Clanwilliam Dam wall raised to address water shortage

By Drum Digital
30 March 2016

The Department of Water and Sanitation has officially announced that the Clanwilliam Dam wall is being raised to address the shortage of water in what is considered to be the worst drought to hit South Africa in two decades.

By Ayanda Sitole

The Department of Water and Sanitation has officially announced that the Clanwilliam Dam wall is being raised to address the shortage of water in what is considered to be the worst drought to hit South Africa in two decades.

The Dam was first constructed in 1935 and benefits the Cederberg and Matzikama communities in the Western Cape.

In 2015 it was estimated that the dam level was at 88% and would continue to decline.

Speaking to news source Engineering News, Economic Opportunities provincial minister Alan Winde

Said water shortages in the community would affect  agriculture, which is the leading export sector, as well as the economy.

The Department of Water and Sanitation announced that remedial work is underway and the purpose of the remedial work is to ensure the long term safety of the dam, increase the dam storage capacity, increase assurance of supply and improve yield.

“The long term reliable water supply that will be availed will not only increase dam storage but will be critical to also cater for emerging farmers and existing commercial farmers.
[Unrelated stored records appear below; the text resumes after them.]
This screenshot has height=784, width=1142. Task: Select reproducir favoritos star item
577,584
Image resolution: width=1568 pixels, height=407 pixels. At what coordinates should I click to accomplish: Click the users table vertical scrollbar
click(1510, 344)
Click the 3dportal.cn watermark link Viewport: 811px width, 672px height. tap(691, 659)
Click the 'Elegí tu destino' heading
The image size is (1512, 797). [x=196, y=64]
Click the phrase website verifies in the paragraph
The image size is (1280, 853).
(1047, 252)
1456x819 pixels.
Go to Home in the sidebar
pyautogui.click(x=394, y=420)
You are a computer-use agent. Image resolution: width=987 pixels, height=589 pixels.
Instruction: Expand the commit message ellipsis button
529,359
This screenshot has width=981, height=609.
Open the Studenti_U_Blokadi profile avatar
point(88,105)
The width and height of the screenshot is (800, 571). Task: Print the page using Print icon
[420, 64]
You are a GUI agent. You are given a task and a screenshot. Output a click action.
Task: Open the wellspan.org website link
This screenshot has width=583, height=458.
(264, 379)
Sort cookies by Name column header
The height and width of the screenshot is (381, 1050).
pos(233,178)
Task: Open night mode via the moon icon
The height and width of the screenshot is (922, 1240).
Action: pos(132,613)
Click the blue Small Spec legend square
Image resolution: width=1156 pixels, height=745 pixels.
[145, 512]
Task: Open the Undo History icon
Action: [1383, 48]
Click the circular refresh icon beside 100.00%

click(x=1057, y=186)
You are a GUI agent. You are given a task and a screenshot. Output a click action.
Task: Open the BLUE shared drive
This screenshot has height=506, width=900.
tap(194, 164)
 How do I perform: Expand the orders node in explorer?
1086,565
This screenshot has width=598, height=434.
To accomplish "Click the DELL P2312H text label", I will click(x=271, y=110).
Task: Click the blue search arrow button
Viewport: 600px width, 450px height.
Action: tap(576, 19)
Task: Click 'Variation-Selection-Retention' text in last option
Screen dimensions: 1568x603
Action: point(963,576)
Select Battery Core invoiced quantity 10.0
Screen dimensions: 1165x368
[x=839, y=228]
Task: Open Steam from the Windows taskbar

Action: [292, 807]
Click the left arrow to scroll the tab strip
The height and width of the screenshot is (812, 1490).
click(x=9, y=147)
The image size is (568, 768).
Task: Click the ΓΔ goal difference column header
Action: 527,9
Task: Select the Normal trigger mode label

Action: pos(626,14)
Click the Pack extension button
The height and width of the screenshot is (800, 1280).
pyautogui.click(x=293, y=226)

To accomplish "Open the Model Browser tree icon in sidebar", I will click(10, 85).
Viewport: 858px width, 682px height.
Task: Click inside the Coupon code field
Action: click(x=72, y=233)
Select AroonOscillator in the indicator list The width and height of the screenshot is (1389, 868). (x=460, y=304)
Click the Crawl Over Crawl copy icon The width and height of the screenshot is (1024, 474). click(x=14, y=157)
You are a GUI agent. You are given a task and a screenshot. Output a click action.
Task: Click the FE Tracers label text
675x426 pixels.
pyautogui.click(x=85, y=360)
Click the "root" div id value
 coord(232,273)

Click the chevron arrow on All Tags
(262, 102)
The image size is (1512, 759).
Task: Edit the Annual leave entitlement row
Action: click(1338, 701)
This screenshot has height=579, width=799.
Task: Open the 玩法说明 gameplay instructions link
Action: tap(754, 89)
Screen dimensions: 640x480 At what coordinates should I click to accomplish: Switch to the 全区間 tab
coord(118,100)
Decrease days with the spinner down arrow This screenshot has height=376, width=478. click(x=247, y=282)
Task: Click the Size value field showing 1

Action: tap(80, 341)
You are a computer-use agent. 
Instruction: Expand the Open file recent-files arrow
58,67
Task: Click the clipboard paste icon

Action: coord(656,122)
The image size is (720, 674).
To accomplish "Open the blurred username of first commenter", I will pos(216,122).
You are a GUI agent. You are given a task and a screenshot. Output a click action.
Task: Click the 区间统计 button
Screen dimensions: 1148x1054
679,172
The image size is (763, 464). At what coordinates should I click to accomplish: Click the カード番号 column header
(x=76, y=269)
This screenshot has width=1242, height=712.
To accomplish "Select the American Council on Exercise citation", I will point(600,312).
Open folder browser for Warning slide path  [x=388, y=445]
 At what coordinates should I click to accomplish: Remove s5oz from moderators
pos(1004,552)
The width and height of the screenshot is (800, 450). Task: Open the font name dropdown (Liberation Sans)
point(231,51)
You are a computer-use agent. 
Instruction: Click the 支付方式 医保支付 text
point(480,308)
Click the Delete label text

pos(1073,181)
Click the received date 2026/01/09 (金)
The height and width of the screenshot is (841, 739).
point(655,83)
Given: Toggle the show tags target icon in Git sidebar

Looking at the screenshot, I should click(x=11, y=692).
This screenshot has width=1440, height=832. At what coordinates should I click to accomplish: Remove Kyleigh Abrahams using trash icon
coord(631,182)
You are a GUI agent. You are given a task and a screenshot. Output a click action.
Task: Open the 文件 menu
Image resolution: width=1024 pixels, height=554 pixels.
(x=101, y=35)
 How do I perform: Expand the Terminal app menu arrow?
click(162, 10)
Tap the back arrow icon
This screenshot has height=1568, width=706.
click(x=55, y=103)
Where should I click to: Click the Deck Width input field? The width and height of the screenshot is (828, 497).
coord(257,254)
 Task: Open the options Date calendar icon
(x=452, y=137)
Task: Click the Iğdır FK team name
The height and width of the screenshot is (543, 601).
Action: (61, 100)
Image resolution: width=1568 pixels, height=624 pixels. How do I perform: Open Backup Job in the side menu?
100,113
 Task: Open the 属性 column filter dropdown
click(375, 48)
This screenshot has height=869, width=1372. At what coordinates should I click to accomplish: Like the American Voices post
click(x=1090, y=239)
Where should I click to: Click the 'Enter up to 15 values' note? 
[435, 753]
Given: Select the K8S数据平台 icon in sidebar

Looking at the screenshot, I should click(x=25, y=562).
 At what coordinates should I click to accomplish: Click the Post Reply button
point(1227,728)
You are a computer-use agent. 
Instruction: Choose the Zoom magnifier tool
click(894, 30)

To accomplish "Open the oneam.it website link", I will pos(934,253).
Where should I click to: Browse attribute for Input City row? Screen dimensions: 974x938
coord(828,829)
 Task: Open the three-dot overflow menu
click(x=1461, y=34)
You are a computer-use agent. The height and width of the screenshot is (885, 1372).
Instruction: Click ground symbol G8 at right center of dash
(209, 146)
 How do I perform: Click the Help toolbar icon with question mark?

To date, the water treatment plant, the workshop buildings, as well as potable water reticulation infrastructure are complete,” says Sputnik Ratau, the Department’s spokesperson.

“The flagging of the dam boundary line is complete and to date 66 properties have been expropriated. Of the 66 properties, compensation has been paid for 45, while administrative processes are pending for the rest,” he adds. .

Raising the Clanwilliams dam has already seen direct and indirect employment created for sub- contractors in the fields of drilling, blasting and tunnelling operations as well as manufacturing and installation of mechanical items.

The project is estimated to cost approximatelyR2.2 billion, with the inclusion of N7 and other secondary roads being re-aligned.